TASK STATEMENT:
Write the records out again. Match them exactly.

MATERIAL SUPPLIED:
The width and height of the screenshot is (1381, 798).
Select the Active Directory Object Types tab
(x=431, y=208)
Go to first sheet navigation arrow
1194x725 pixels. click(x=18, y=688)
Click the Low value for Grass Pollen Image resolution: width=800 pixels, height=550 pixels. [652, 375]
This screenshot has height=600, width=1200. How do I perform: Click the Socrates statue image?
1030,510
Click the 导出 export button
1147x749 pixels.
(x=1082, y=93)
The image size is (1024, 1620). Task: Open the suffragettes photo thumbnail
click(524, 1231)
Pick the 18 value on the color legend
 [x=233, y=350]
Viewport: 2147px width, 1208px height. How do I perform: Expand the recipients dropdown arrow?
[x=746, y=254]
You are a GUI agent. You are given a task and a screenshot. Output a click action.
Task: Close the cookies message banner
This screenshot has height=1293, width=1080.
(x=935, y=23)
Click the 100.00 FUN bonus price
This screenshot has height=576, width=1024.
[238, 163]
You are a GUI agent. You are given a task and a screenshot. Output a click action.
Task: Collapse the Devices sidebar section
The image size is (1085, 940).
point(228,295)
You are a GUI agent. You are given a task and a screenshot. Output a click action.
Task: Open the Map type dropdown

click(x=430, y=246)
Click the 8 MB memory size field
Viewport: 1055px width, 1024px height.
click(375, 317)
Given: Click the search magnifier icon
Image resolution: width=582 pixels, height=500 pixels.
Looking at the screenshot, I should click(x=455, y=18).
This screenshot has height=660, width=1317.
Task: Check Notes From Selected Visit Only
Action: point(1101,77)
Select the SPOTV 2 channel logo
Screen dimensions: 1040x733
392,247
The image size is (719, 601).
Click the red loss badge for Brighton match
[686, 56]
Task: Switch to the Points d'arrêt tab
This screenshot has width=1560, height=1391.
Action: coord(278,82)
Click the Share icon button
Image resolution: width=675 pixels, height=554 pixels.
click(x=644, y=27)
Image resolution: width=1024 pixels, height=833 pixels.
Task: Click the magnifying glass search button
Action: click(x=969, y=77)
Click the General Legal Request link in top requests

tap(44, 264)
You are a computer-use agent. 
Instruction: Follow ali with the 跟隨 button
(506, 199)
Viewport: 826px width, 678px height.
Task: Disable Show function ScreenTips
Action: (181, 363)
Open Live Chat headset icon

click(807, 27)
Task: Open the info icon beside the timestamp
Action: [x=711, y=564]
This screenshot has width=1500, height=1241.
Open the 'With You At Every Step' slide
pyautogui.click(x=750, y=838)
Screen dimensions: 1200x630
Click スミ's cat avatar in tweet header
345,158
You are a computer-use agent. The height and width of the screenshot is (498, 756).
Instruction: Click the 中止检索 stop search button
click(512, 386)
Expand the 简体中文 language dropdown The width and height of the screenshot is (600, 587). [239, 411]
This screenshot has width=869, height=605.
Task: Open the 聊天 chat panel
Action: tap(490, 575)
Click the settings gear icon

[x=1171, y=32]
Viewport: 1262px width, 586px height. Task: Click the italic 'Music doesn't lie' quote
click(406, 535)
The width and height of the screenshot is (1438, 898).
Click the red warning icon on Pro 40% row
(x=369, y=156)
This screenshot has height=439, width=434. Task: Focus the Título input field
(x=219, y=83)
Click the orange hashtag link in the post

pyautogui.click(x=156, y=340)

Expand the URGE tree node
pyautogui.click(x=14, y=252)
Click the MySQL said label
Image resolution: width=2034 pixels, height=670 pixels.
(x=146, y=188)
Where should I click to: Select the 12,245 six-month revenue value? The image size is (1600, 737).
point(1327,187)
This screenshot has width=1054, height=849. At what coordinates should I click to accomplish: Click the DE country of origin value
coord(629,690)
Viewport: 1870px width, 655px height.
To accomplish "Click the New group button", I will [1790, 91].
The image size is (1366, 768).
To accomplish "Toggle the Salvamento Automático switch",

WRITTEN SOLUTION:
The width and height of the screenshot is (1381, 798).
Select the Active Directory Object Types tab
(x=431, y=208)
Go to first sheet navigation arrow
1194x725 pixels. click(x=18, y=688)
Click the Low value for Grass Pollen Image resolution: width=800 pixels, height=550 pixels. [652, 375]
This screenshot has height=600, width=1200. How do I perform: Click the Socrates statue image?
1030,510
Click the 导出 export button
1147x749 pixels.
(x=1082, y=93)
The image size is (1024, 1620). Task: Open the suffragettes photo thumbnail
click(524, 1231)
Pick the 18 value on the color legend
 [x=233, y=350]
Viewport: 2147px width, 1208px height. How do I perform: Expand the recipients dropdown arrow?
[x=746, y=254]
You are a GUI agent. You are given a task and a screenshot. Output a click action.
Task: Close the cookies message banner
This screenshot has height=1293, width=1080.
(x=935, y=23)
Click the 100.00 FUN bonus price
This screenshot has height=576, width=1024.
[238, 163]
You are a GUI agent. You are given a task and a screenshot. Output a click action.
Task: Collapse the Devices sidebar section
The image size is (1085, 940).
point(228,295)
You are a GUI agent. You are given a task and a screenshot. Output a click action.
Task: Open the Map type dropdown

click(x=430, y=246)
Click the 8 MB memory size field
Viewport: 1055px width, 1024px height.
click(375, 317)
Given: Click the search magnifier icon
Image resolution: width=582 pixels, height=500 pixels.
Looking at the screenshot, I should click(x=455, y=18).
This screenshot has height=660, width=1317.
Task: Check Notes From Selected Visit Only
Action: point(1101,77)
Select the SPOTV 2 channel logo
Screen dimensions: 1040x733
392,247
The image size is (719, 601).
Click the red loss badge for Brighton match
[686, 56]
Task: Switch to the Points d'arrêt tab
This screenshot has width=1560, height=1391.
Action: coord(278,82)
Click the Share icon button
Image resolution: width=675 pixels, height=554 pixels.
click(x=644, y=27)
Image resolution: width=1024 pixels, height=833 pixels.
Task: Click the magnifying glass search button
Action: click(x=969, y=77)
Click the General Legal Request link in top requests

tap(44, 264)
You are a computer-use agent. 
Instruction: Follow ali with the 跟隨 button
(506, 199)
Viewport: 826px width, 678px height.
Task: Disable Show function ScreenTips
Action: (181, 363)
Open Live Chat headset icon

click(807, 27)
Task: Open the info icon beside the timestamp
Action: [x=711, y=564]
This screenshot has width=1500, height=1241.
Open the 'With You At Every Step' slide
pyautogui.click(x=750, y=838)
Screen dimensions: 1200x630
Click スミ's cat avatar in tweet header
345,158
You are a computer-use agent. The height and width of the screenshot is (498, 756).
Instruction: Click the 中止检索 stop search button
click(512, 386)
Expand the 简体中文 language dropdown The width and height of the screenshot is (600, 587). [239, 411]
This screenshot has width=869, height=605.
Task: Open the 聊天 chat panel
Action: tap(490, 575)
Click the settings gear icon

[x=1171, y=32]
Viewport: 1262px width, 586px height. Task: Click the italic 'Music doesn't lie' quote
click(406, 535)
The width and height of the screenshot is (1438, 898).
Click the red warning icon on Pro 40% row
(x=369, y=156)
This screenshot has height=439, width=434. Task: Focus the Título input field
(x=219, y=83)
Click the orange hashtag link in the post

pyautogui.click(x=156, y=340)

Expand the URGE tree node
pyautogui.click(x=14, y=252)
Click the MySQL said label
Image resolution: width=2034 pixels, height=670 pixels.
(x=146, y=188)
Where should I click to: Select the 12,245 six-month revenue value? The image size is (1600, 737).
point(1327,187)
This screenshot has width=1054, height=849. At what coordinates should I click to accomplish: Click the DE country of origin value
coord(629,690)
Viewport: 1870px width, 655px height.
To accomplish "Click the New group button", I will [1790, 91].
The image size is (1366, 768).
To accomplish "Toggle the Salvamento Automático switch",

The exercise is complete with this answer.